══ EXTRACTED DATA

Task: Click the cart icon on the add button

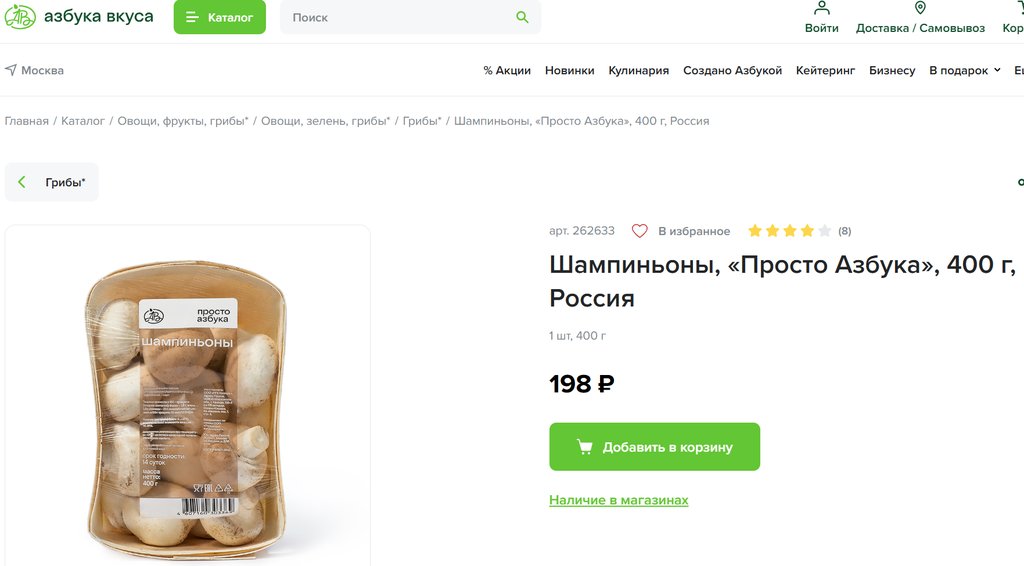Action: pos(585,447)
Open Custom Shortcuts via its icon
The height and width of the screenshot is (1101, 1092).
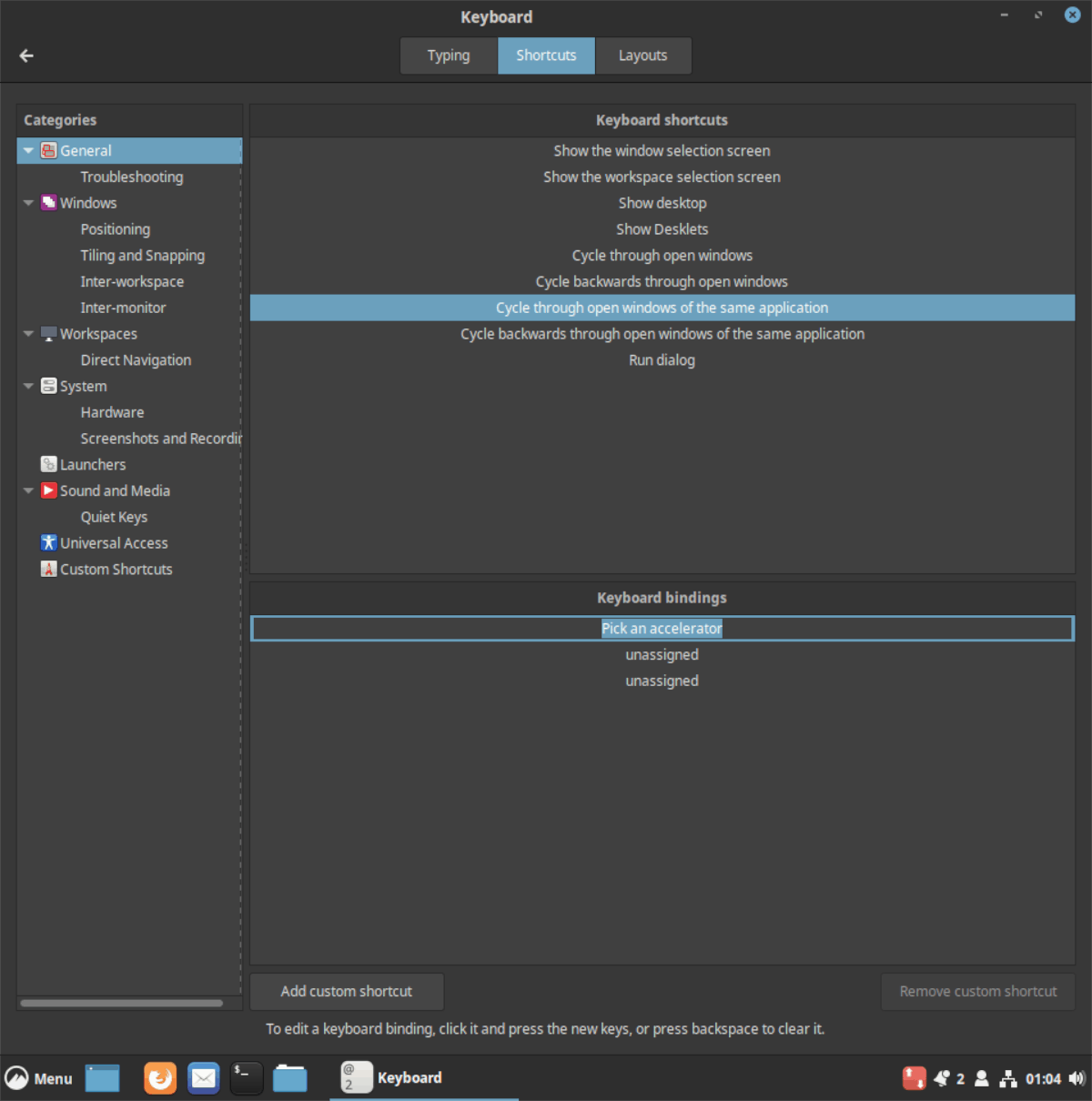pyautogui.click(x=48, y=569)
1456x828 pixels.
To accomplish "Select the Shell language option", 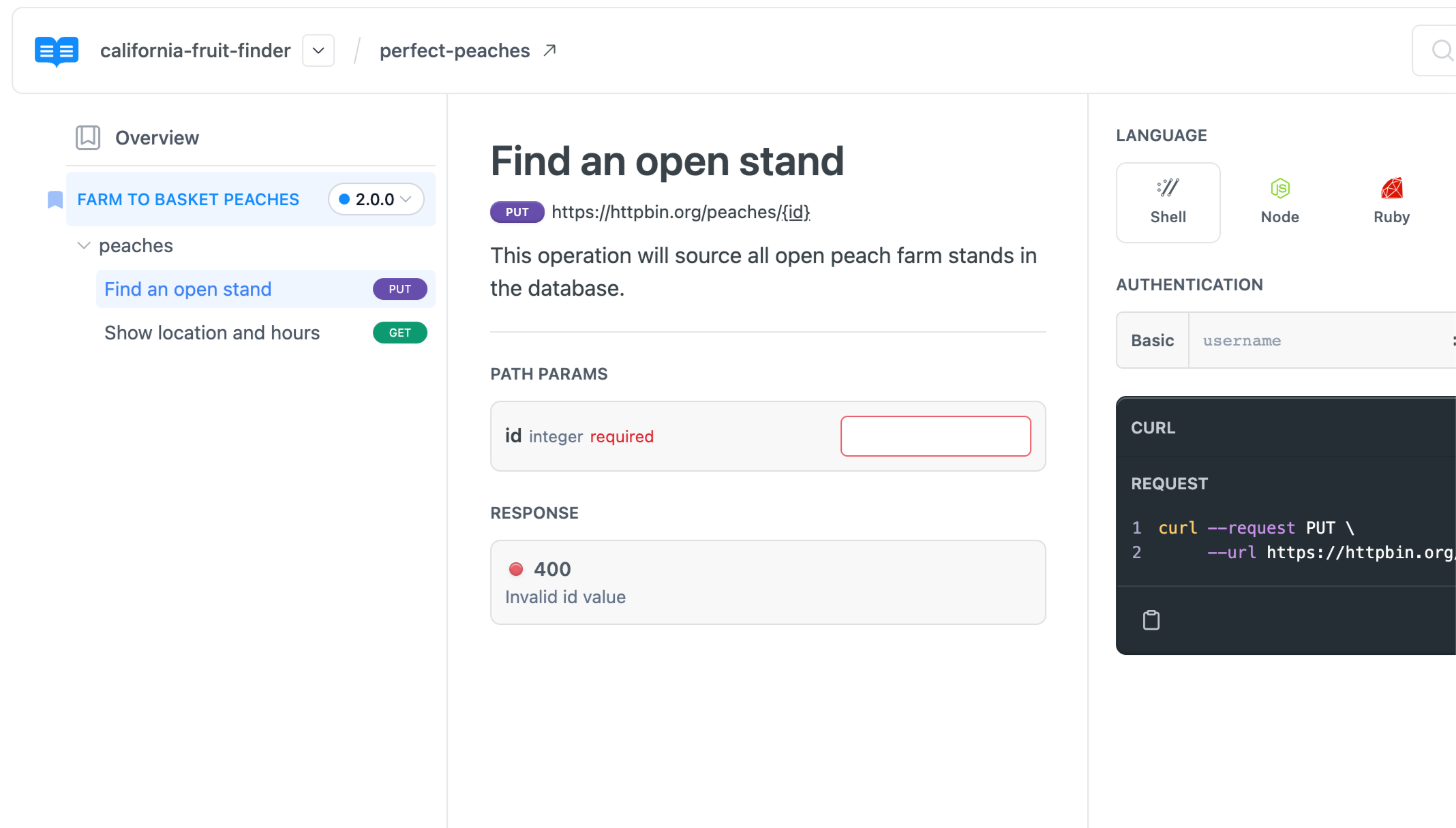I will 1168,202.
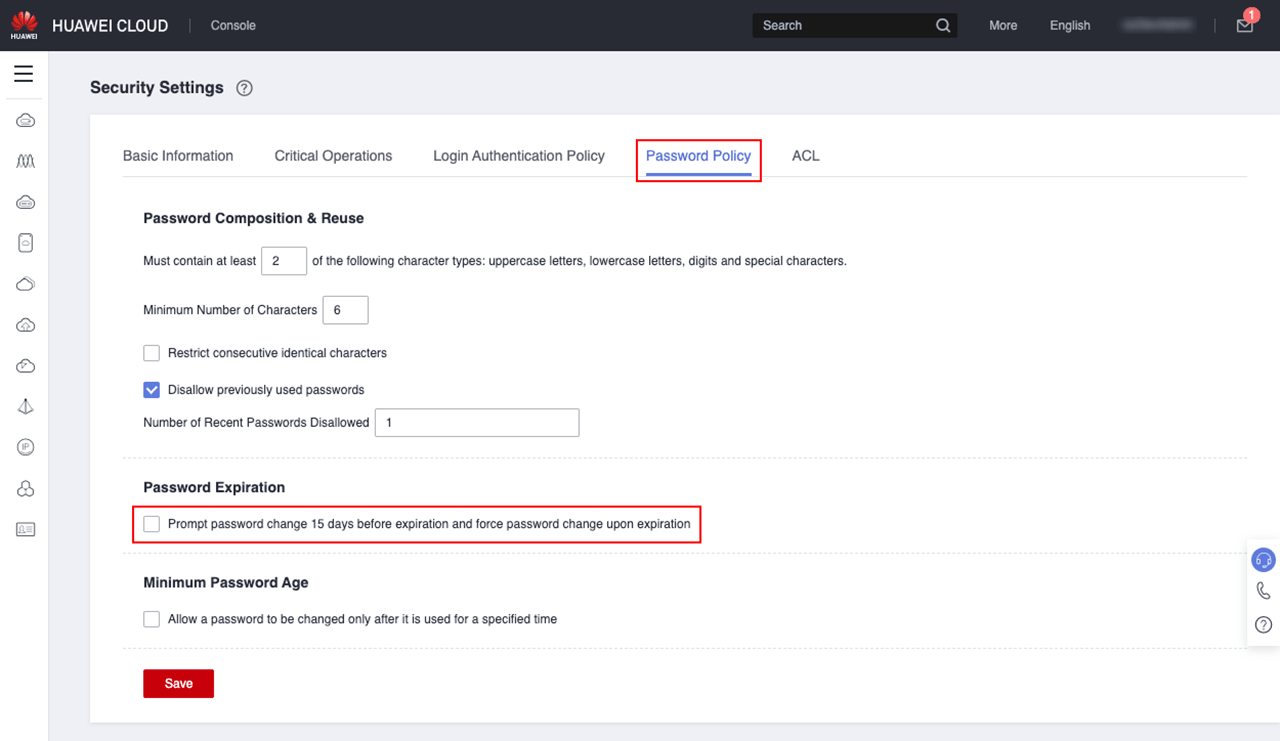1280x741 pixels.
Task: Tick the Minimum Password Age checkbox
Action: [152, 619]
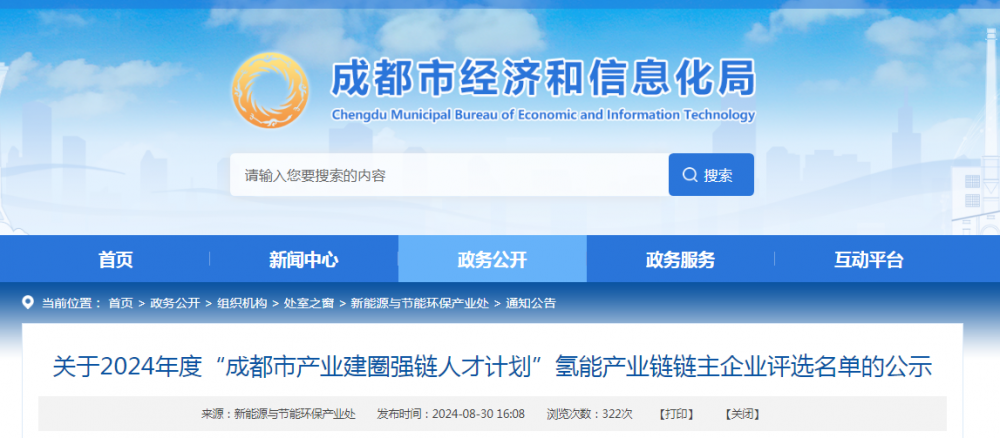Open the 互动平台 navigation tab
Screen dimensions: 1000x438
tap(869, 260)
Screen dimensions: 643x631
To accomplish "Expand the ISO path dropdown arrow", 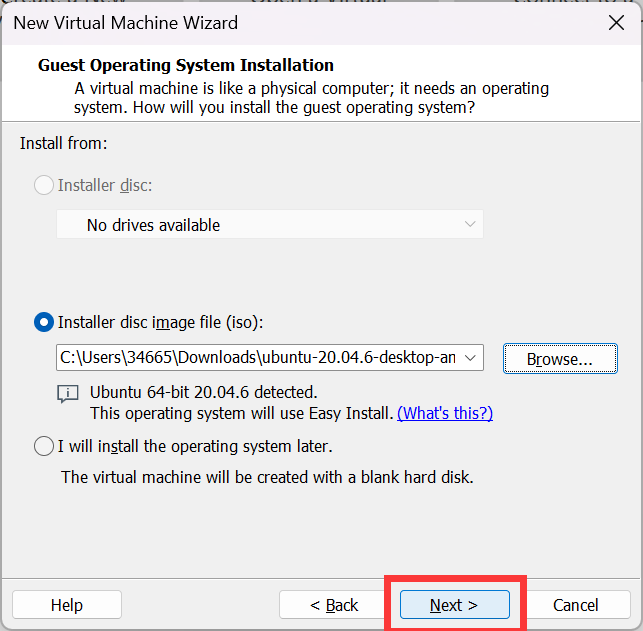I will coord(472,358).
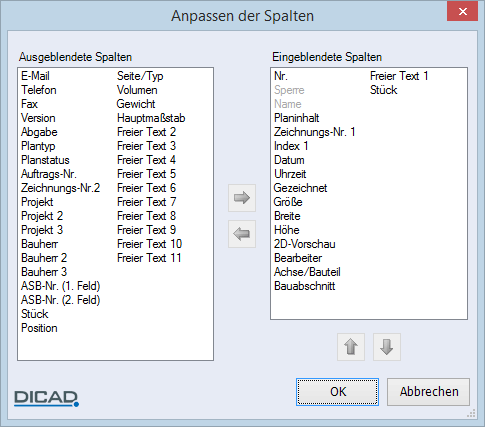Click the left arrow to hide column
This screenshot has width=485, height=427.
[x=242, y=234]
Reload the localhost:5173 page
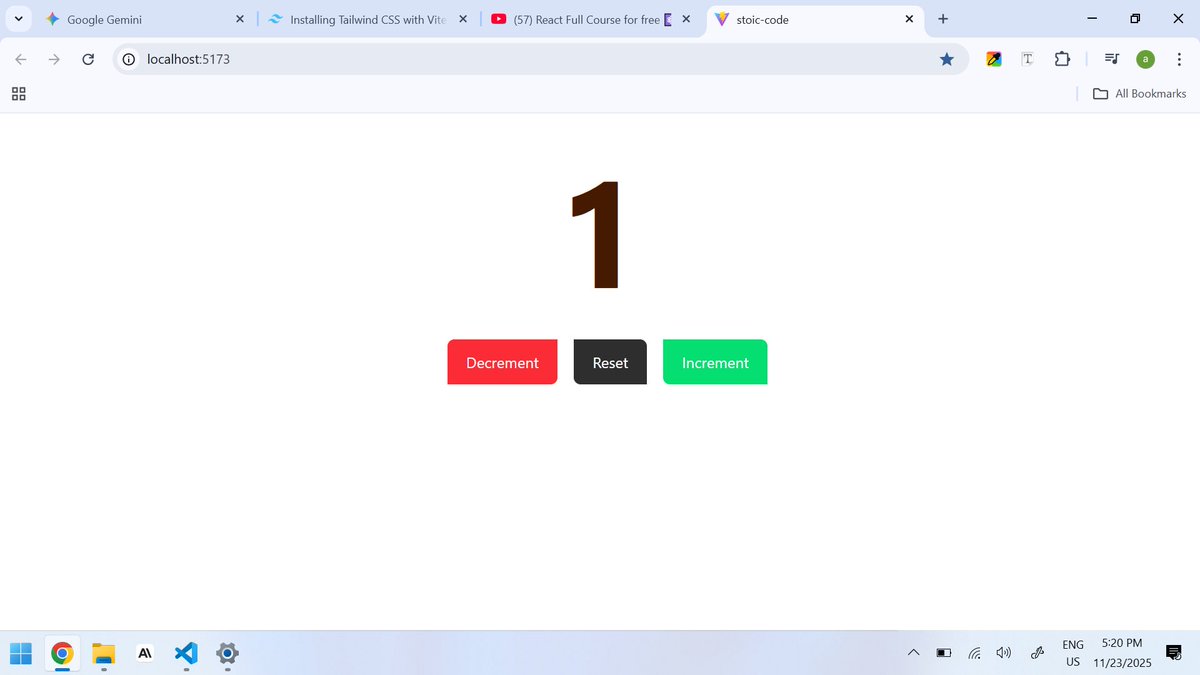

════

=== SET EXERCISE ===
Offset the entries above from the start through the line containing "pyautogui.click(x=48, y=569)": write every line out again, requests included, with 48 added to each coordinate in the answers. Leave the pictures out.

=== OUTPUT ===
Task: Click the cart icon on the add button

Action: pos(633,495)
Open Custom Shortcuts via its icon
The height and width of the screenshot is (1101, 1092).
pyautogui.click(x=96, y=617)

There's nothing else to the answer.